== Entries supplied
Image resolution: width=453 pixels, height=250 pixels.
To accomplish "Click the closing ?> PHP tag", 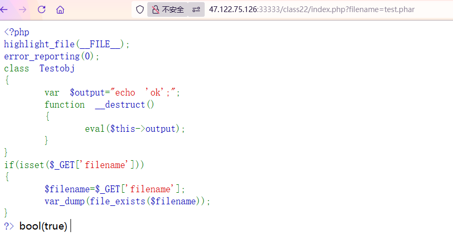I will tap(9, 226).
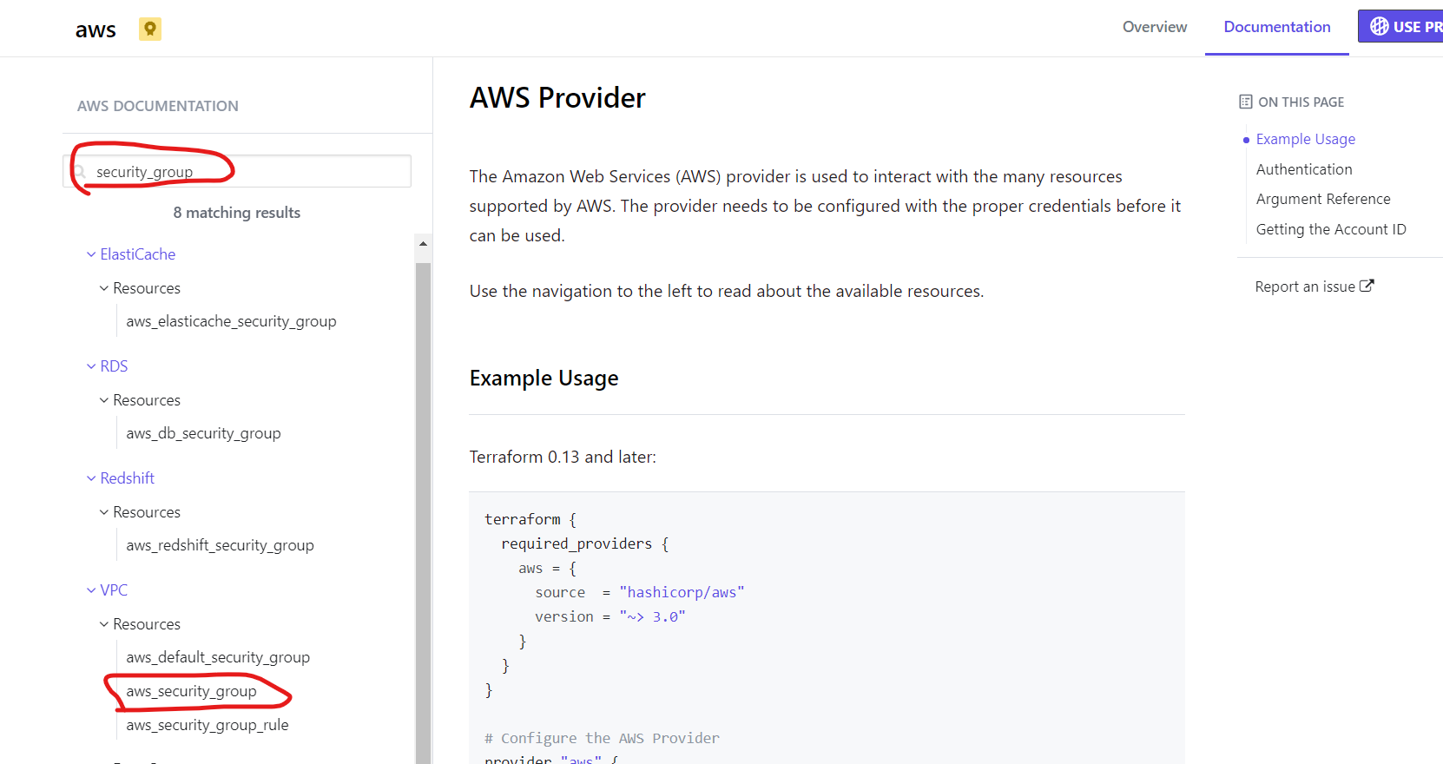Click the yellow official provider badge icon
The height and width of the screenshot is (764, 1443).
(150, 30)
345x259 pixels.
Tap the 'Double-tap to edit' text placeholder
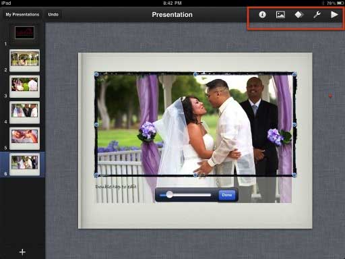[x=116, y=187]
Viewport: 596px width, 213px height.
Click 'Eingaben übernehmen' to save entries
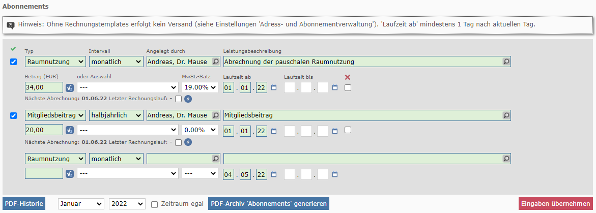(x=556, y=204)
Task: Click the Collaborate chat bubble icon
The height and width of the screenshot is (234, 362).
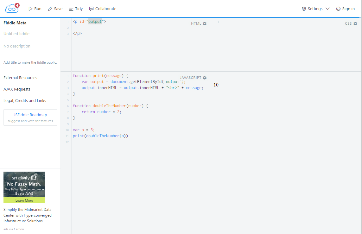Action: click(x=91, y=9)
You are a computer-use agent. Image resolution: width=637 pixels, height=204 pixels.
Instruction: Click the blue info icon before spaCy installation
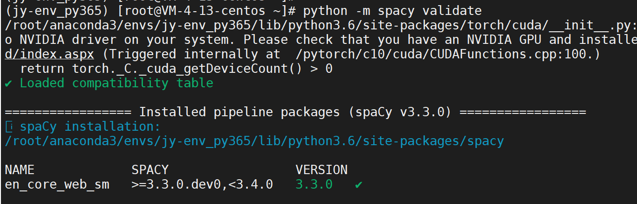coord(8,127)
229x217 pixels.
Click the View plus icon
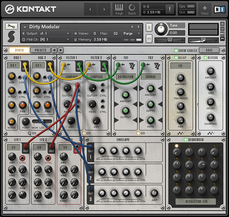[x=205, y=9]
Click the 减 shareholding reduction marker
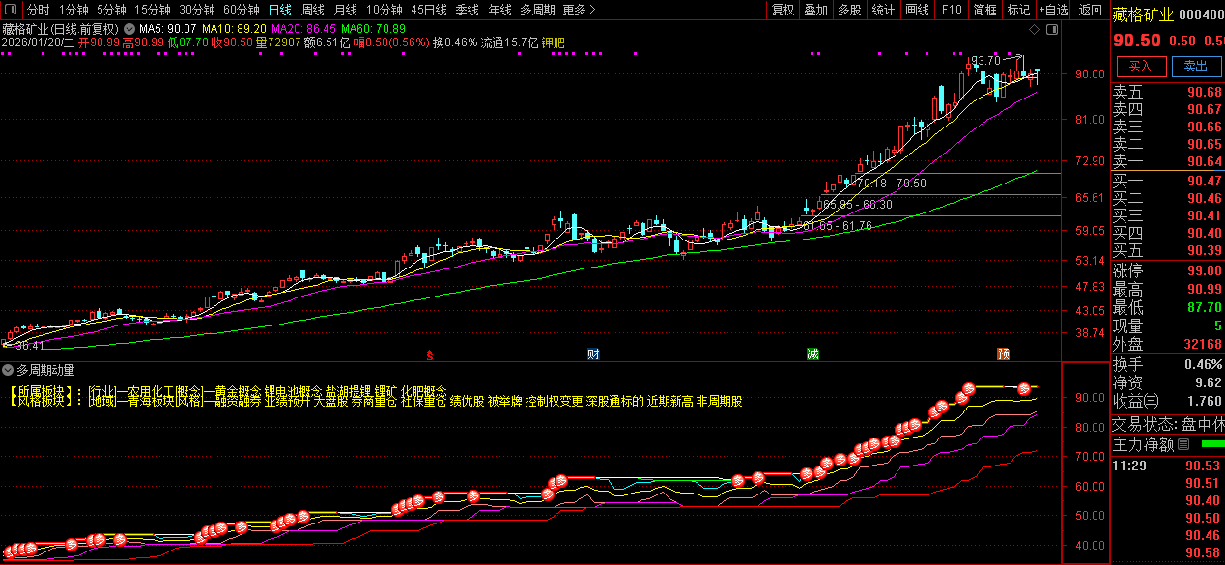Image resolution: width=1225 pixels, height=565 pixels. (813, 354)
====
*Required action*
The answer must be an exact copy of the lines from the one containing "The height and width of the screenshot is (234, 362)." through the last line of the records, with no pictures included.

*Task response*
The height and width of the screenshot is (234, 362).
Action: click(x=91, y=9)
You are a computer-use agent. Image resolution: width=637 pixels, height=204 pixels.
Instruction: Click the blue info icon before spaCy installation
coord(8,127)
229x217 pixels.
Click the View plus icon
[x=205, y=9]
Click the 减 shareholding reduction marker
Image resolution: width=1225 pixels, height=565 pixels. (813, 354)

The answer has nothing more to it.